Thursday, March 31, 2011

Murders In The Zoo

   
    I like horror movies too. Today in 1933 Murders in the Zoo was released from Paramont. Featuring the great Lionel Atwill as sadistic killer (and zoo keeper/hunter) Eric Gorman along with some choice bits of pre-code dialogue -"You don't think I sat there with an eight foot mamba in my pocket, do you? It would be an injustice to my tailor" ,

    Murders in the Zoo opens with one of the most shocking scenes in early horror cinema. In Indochina Eric Gorman (Lionel Atwill) is seen using needle and thread on a fallen man. We however soon see that he is not stitching a wound; the man rises and looks toward the camera, his hands bound behind his back and his lips stitched shut.
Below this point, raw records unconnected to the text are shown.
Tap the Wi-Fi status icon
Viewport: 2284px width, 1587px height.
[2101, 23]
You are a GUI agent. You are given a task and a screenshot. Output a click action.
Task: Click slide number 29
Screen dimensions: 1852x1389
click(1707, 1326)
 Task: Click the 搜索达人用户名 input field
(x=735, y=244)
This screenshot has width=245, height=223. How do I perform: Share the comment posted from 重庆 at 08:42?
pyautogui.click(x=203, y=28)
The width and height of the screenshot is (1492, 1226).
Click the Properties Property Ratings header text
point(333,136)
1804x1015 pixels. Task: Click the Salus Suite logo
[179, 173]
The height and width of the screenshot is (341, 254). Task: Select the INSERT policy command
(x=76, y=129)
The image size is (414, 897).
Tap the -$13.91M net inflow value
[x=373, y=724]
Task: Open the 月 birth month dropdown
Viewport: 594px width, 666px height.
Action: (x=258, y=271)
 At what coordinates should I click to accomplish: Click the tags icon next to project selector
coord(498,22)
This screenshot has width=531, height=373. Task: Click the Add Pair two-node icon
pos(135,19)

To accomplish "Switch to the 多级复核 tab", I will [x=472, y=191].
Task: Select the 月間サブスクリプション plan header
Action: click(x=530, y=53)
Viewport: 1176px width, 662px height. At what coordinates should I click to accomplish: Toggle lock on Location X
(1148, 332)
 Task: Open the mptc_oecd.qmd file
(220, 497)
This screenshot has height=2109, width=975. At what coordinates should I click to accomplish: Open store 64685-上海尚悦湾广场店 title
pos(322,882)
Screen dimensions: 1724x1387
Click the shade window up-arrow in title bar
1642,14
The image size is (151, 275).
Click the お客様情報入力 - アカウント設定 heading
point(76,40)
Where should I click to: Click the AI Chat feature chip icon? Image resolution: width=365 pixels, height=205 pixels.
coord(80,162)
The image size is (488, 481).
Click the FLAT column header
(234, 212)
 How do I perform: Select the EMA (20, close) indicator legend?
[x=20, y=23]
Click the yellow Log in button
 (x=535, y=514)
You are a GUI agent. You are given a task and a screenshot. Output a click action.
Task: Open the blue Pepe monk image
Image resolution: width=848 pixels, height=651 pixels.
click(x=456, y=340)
Gorman has left him to die in the jungle because he kissed his wife. Back at camp, Gorman's wife Evelyn (Kathleen Burke -the "panther woman" in Island of Lost Souls) asks him if the man said where he was going. Gorman replies, "He didn't say anything," and nonchalantly lights a cigarette. Along with that we also get a fairly graphic snake strangulation, a bridge over an alligator pond (gee, wonder what happens there !?) and an early role for Randolph Scott.
   A bit slow at times and the comedy relief by Charlie Ruggles gets old , but definitely worth a look. Available in a terrific box here from TCM’s Universal Vault Collection.

1 comment:

  1. It's a wonderfully ripe old melodrama - and well worth a watch for buffs.